Having learning data at hand informs which deployment models are resonating with the workforce, what courses are trending positively and even where specific learning redesigns may need to occur.
However, Moran said, most learning analytics are isolated and they lack connection to and consideration of other critical company-wide systems like performance, sales and talent. “This analysis in isolation means that learning and development leaders are missing a prime opportunity to quantify the impact of their training efforts on key organizational goals like revenue growth, retention and internal mobility,” he said.
Granular, Holistic and Flexible Investments
According to Moran, the nature of these learning analytics investments should be granular, holistic and flexible:
- Granular: metrics must detail nuanced and specific data points rather than overall enrollments or course completions. The most valuable solutions look beyond these base-level measures to provide insights into social contribution counts and frequencies, peer-to-peer interactions and exit points.
- Holistic: dashboards and visualizations need to span the breadth of learning offerings across an organization (courses, programs and entire curricula) as well as the expanse of populations served, with the ability to slice across a variety of parameters, such as job role, function and geography.
- Flexible: data insights must be made not just with learning-centric events and activities from a closed system, but rather combined with inputs housed within other enterprise systems, like people, performance and talent platforms.

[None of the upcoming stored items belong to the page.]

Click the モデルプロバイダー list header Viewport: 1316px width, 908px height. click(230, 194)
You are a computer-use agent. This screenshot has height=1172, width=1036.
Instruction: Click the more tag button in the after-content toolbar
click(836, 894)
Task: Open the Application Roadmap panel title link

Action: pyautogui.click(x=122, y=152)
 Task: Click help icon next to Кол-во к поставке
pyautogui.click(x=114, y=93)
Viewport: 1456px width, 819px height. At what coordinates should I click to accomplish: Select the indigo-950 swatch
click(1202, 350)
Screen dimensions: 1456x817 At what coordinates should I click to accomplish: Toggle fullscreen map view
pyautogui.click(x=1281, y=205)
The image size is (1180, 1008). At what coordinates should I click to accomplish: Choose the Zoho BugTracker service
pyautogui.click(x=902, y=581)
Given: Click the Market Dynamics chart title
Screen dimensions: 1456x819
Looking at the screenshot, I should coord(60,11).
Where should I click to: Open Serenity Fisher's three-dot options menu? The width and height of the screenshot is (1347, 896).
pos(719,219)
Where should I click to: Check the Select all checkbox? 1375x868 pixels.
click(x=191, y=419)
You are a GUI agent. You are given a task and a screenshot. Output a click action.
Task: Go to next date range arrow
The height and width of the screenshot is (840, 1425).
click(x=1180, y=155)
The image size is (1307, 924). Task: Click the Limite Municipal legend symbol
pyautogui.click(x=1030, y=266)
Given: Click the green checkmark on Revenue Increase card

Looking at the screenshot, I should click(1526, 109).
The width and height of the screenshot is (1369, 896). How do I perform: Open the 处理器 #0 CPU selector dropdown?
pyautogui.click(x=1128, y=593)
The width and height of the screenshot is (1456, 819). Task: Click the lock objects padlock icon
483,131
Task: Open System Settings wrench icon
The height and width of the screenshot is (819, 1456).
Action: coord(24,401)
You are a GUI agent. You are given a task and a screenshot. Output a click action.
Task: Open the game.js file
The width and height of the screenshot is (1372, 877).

“CLOs who shape their learning analytics investments around a compilation of these three aspects in the coming year and beyond will ensure their ability to assess and detail their overall efforts,” Moran said.
“This is especially critical as learning and development leaders receive increasing downward pressures from CEOs to directly impact business outcomes most important to their organization, like talent, revenue, growth, profitability and operational excellence.”